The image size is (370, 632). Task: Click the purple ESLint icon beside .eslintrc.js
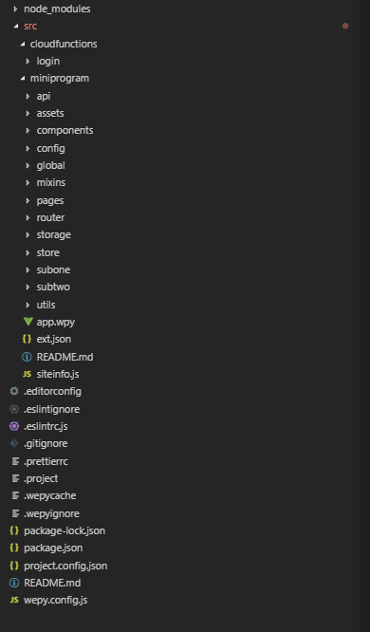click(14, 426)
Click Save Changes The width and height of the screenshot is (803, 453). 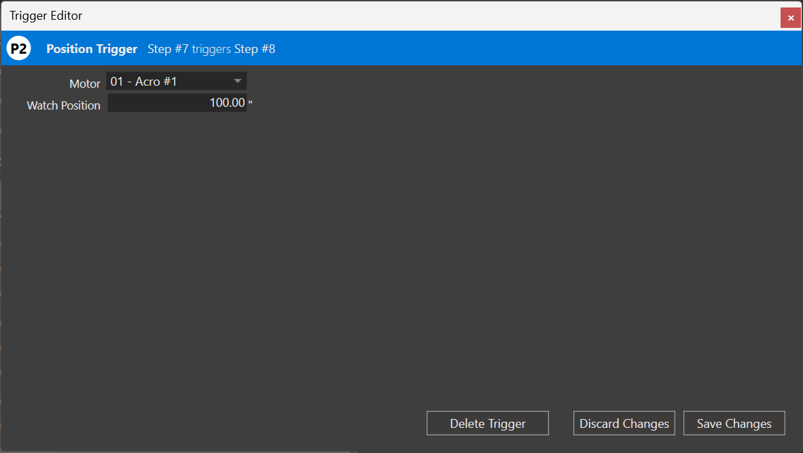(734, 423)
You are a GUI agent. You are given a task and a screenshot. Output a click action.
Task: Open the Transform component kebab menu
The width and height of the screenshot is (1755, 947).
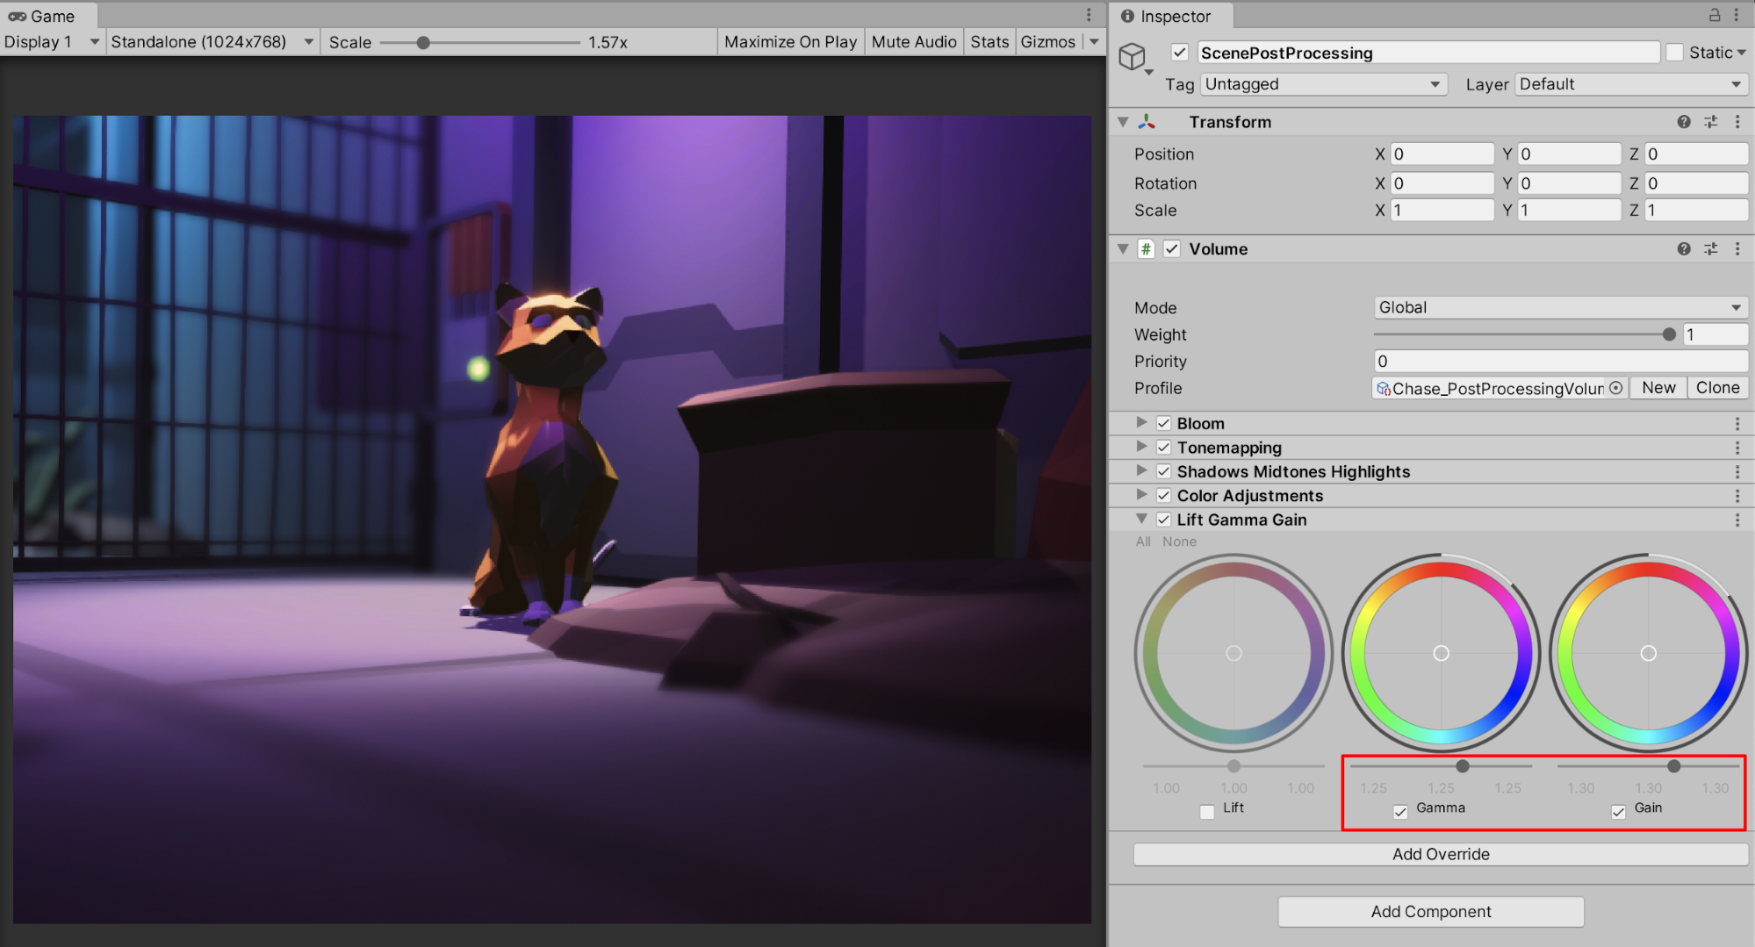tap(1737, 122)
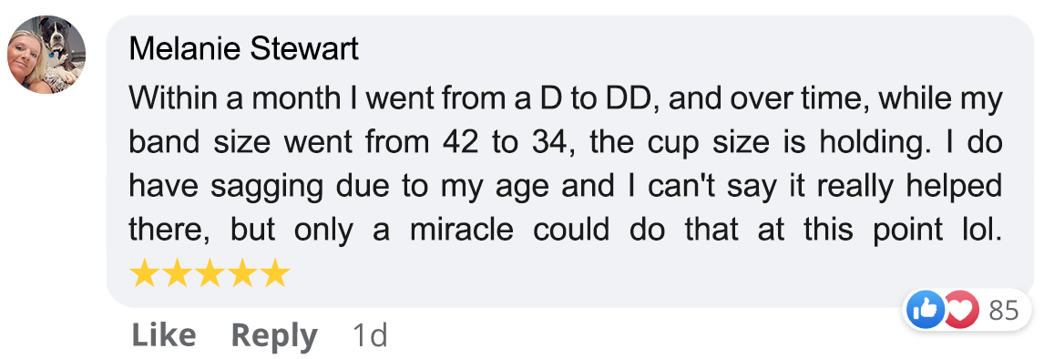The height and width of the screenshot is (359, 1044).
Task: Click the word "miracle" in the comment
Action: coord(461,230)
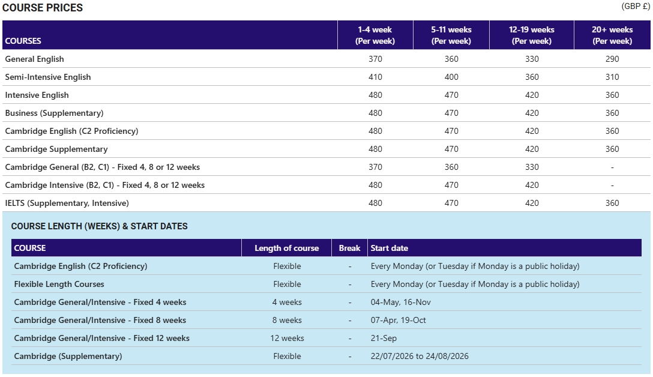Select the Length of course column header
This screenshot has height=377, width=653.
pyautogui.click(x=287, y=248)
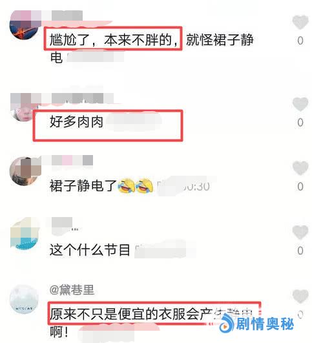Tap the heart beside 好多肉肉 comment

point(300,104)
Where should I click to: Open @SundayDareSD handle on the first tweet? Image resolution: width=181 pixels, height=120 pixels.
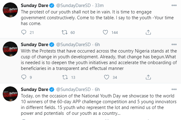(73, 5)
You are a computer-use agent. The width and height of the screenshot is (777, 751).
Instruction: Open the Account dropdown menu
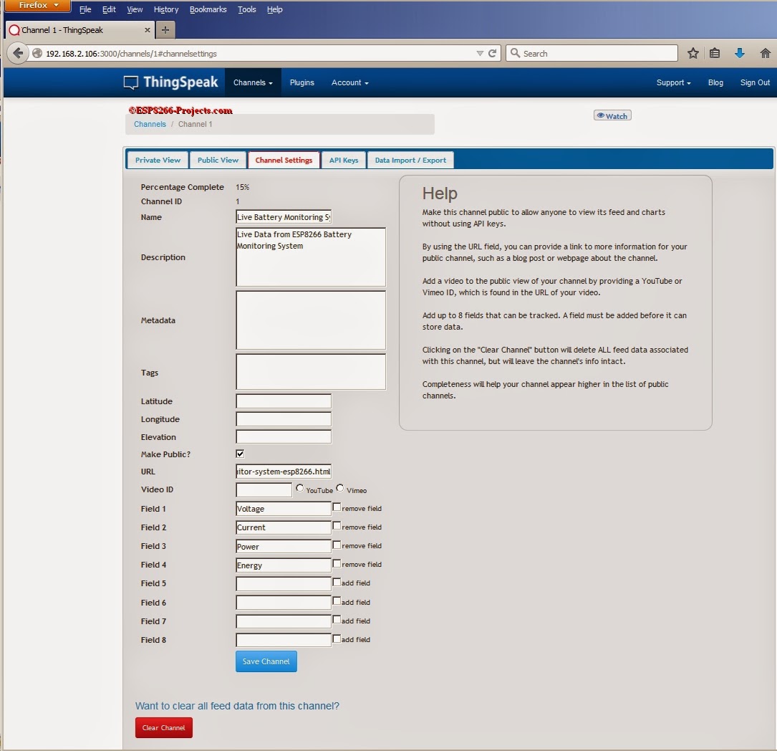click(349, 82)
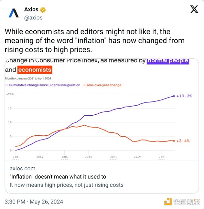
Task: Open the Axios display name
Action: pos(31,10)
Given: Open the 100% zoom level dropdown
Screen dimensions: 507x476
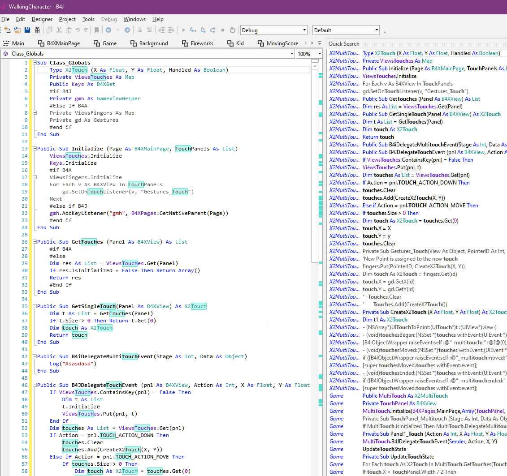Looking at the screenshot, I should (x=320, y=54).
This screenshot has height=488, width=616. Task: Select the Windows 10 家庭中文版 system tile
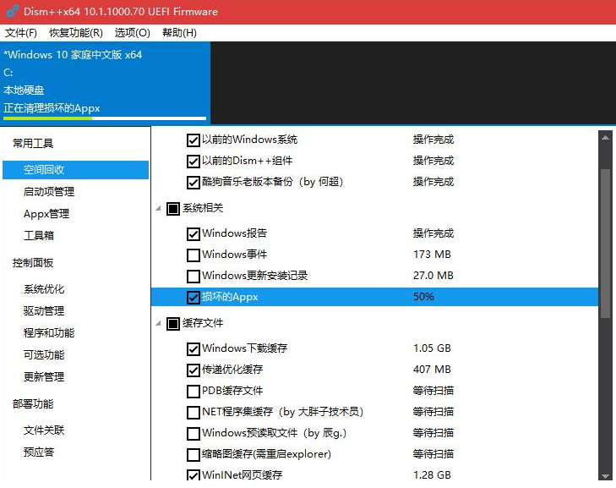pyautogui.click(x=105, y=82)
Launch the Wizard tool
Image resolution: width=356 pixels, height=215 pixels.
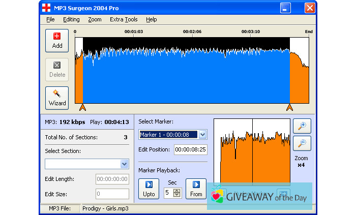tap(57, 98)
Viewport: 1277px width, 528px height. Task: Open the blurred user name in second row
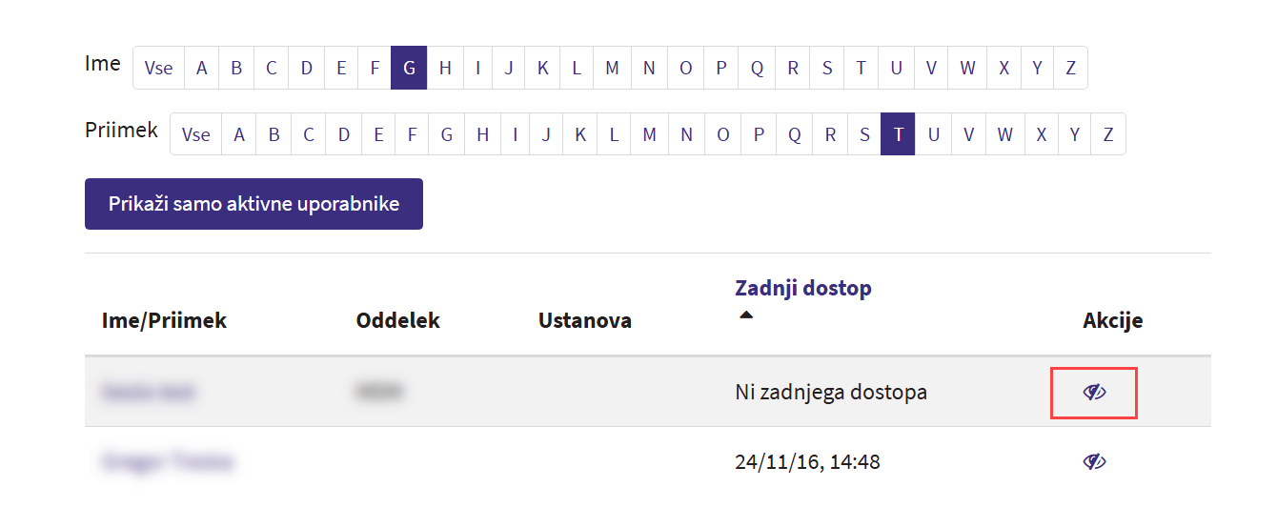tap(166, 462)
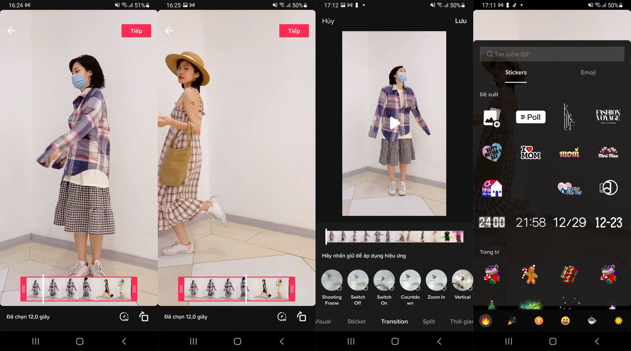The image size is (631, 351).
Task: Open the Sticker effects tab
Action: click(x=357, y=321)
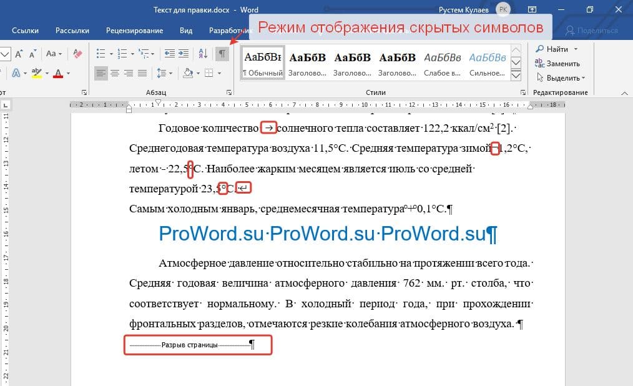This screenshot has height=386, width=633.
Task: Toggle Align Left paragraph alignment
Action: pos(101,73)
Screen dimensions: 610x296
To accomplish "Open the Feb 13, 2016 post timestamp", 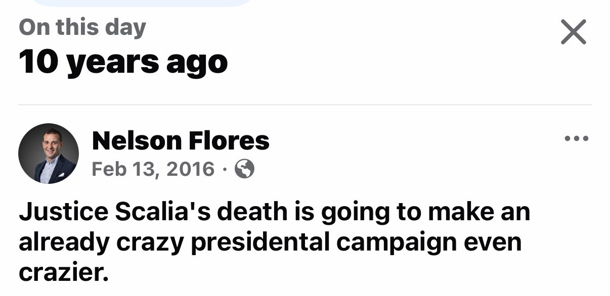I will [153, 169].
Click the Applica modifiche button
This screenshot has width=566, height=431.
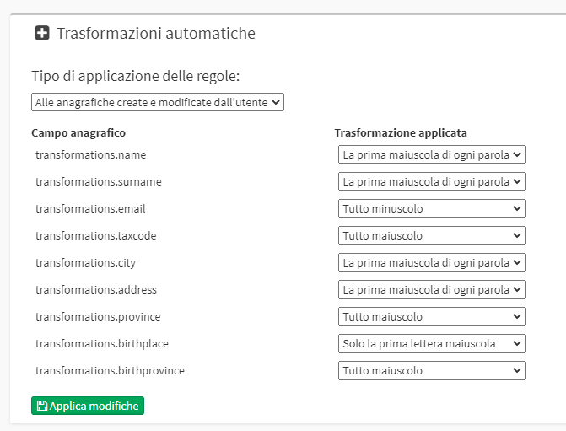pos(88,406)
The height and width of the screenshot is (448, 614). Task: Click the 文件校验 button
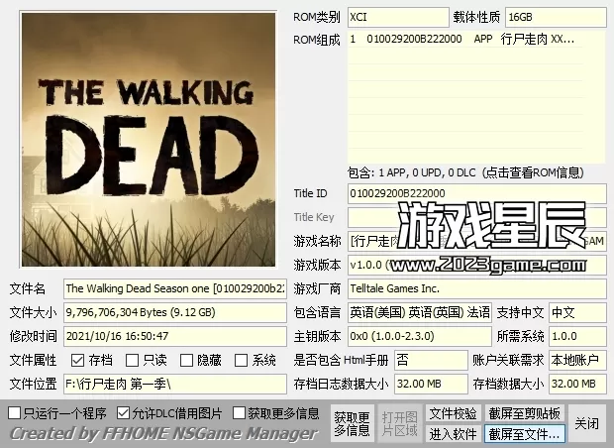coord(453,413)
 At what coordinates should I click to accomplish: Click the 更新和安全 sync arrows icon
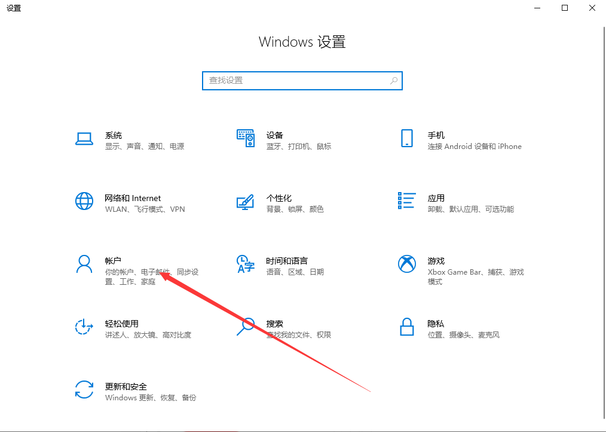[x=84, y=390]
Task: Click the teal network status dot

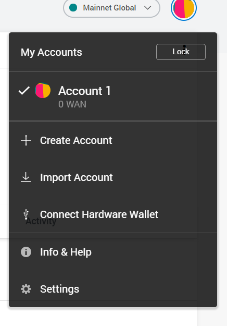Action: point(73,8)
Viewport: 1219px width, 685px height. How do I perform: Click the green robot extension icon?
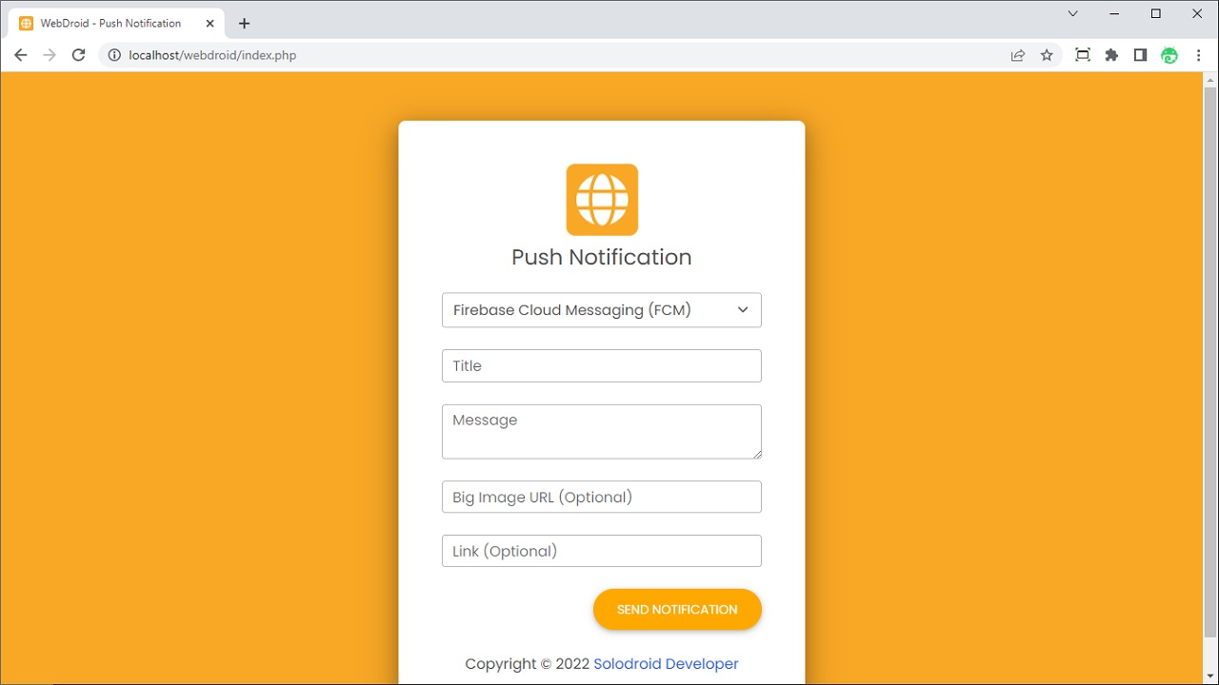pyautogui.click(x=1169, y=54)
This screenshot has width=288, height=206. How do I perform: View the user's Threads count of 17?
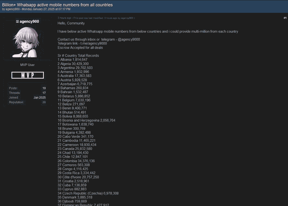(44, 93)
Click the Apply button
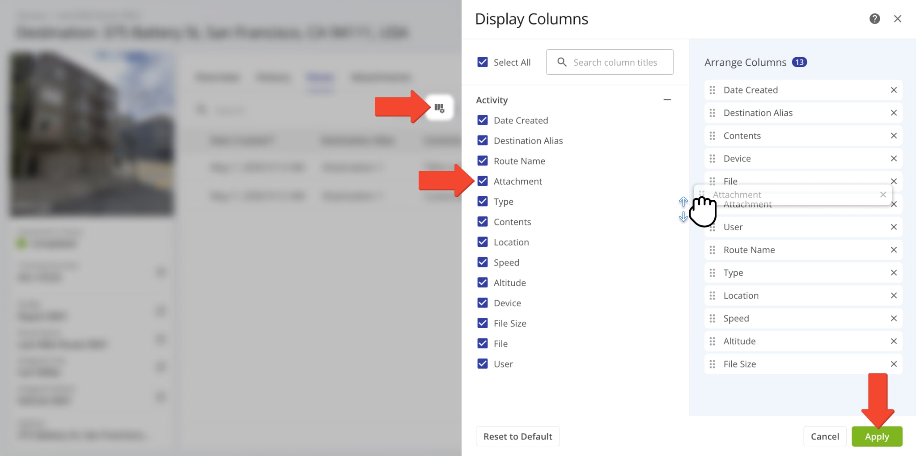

» **Directions**
Count up the lines in the entries that hold "agent", and respond with that count and no other text.

» **Result**
2